# [Given problem 1]
Summarize the forum post about Coopers beer kits in two sentences.

# [Document passage]
------------------------------------

My experiences with each kit have been as follows:

  • Coopers Cerveza - crap - will never make again
  • Coopers Pale Ale - I make with less than the recommended enhancer 2 - all have been excellent
  • Coopers Pilsner - made with less than recommended enhancer - all have been excellent - probably the crowd favourite
  • Coopers Real Ale, Draught and Lager - now make them with 500 g of honey instead of dextrose - very nice, with a lot of flavour and colour
  • Coopers Bitter - not my type of beer
  • Coopers Blonde - very nice and refreshing when it is hot
  • Coopers European Lager - first one was excellent, got better as it aged - second one was pretty poor, had a funny taste
Brewery is under the house, so temperatures are lower than outside in summer and higher in winter. I use only wet towel to cool in summer if needed. I leave for a long time, at least two weeks, to clear before kegging/bottling. I use plain sugar for secondary fermentation in bottles, one teaspoon per bottle.

From each brew, I put two bottles in a "bank". These are kept till some special occasion and drunk then. This lets me age bottles way beyond normal. So far the longest has been about 13 months. I have noticed no problems with the PET bottles leaking gas etc. Some beers have aged very well, none have got worse and only the second European Lager stayed the same.

All in all, I have only had to throw away two bottles, I think I sucked in too much gunk when bottling.

I have no intentions of getting into any more fancier brewing. All I want is beer that I like at a good price. I think I am getting that and so do my friends. At yesterday's Australia Day party at our place, a keg of Pale Ale and Real Ale with honey were very popular and almost totally finished off.

Posted for information of new brewers.
 
nice :p I have gone away from kits just after 3 brews. Now doing extract hope to put my first down tomorrow :D . I worked out it be about $30-35 a brew doing extract wich I dont mind if it give a good beer :p its about the same to buying a good kit and the hops and a good yeast but least you can experment more :p

All the kits I tried arnt to much chop (heat was the main problem first 2 batches) Last is alot better but used wrong hops to my liking its very drinkable but is spicy and dont think could have a big night on it. I used all challenger hops (should read the description) but you learn lol prob be alright for a late hop (or smaller quantity) to make a drier feeling beer but thats my thought others might be different
 
Great post!

------------------------------------

[Entries on where items appear]
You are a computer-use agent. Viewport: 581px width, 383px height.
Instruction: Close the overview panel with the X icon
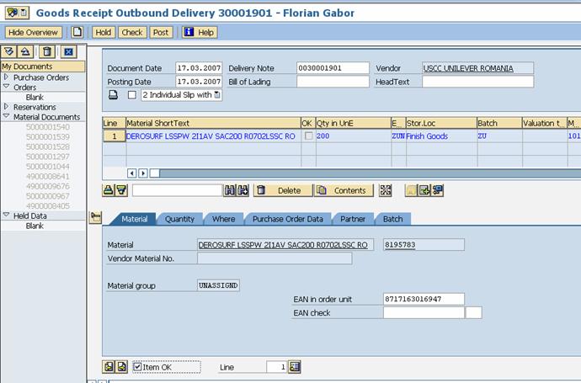coord(69,52)
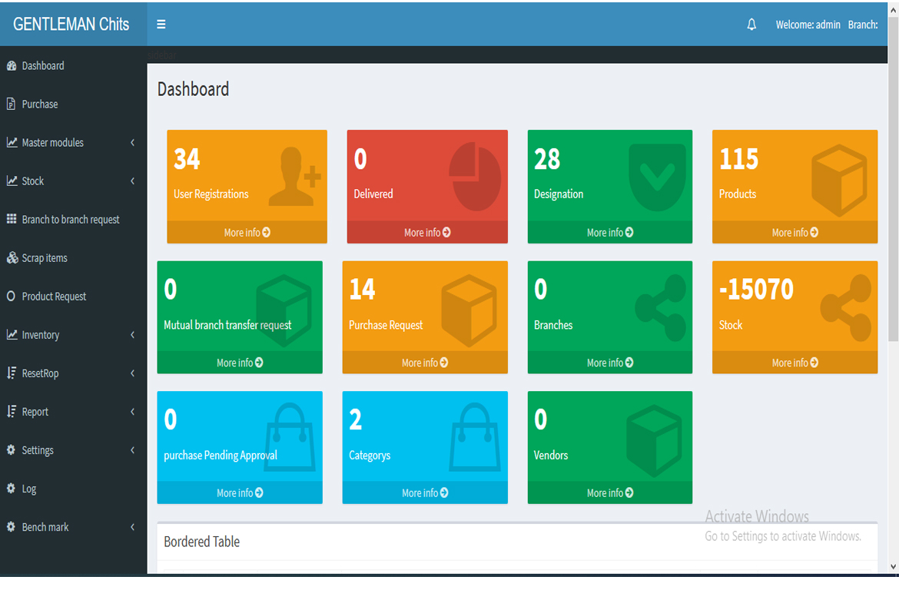
Task: Expand the Inventory menu chevron
Action: tap(132, 335)
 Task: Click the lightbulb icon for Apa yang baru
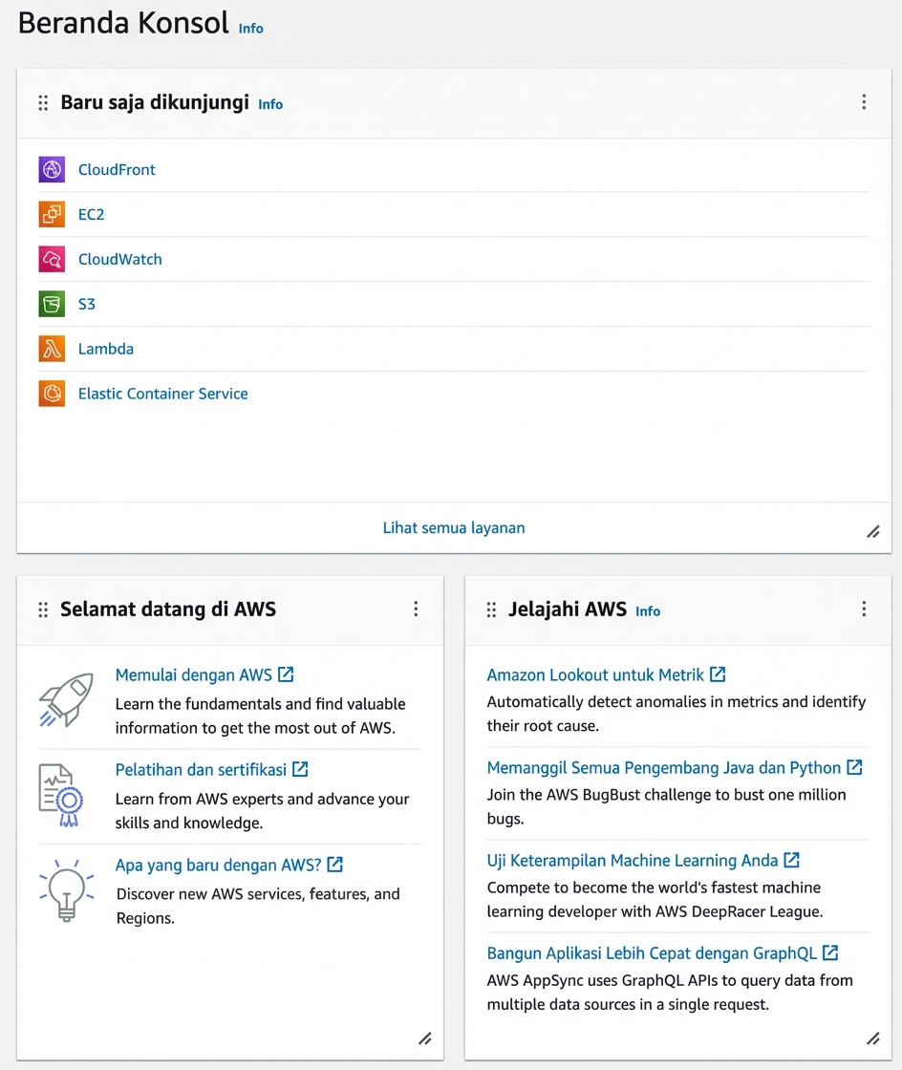coord(66,889)
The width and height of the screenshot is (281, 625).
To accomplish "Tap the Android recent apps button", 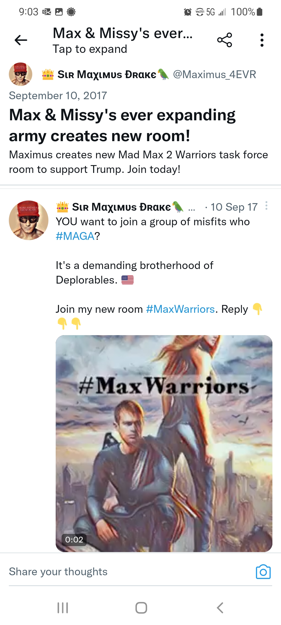I will tap(63, 608).
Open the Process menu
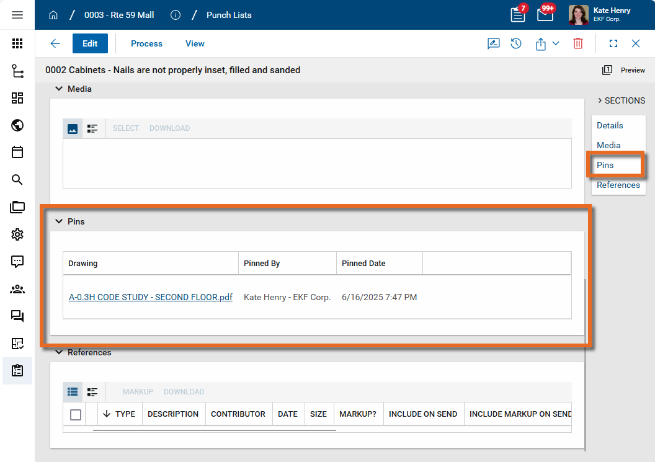The width and height of the screenshot is (655, 462). [x=146, y=43]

------------------------------------

# [Given problem 2]
Locate every line in the records that contains the word "icon", and copy each of those lines.

# [Response 1]
The writer rates a range of Coopers beer kits, finding most of them excellent or very nice but the Cerveza poor and the Bitter not to their taste. The writer also describes a simple method, including using honey instead of dextrose in some kits and keeping two bottles from each brew to age for special occasions, and the replies include one from a brewer who has moved from kits to extract brewing.

# [Response 2]
Instruction: Close the overview panel with the X icon
 Task: Click the lightbulb icon for Apa yang baru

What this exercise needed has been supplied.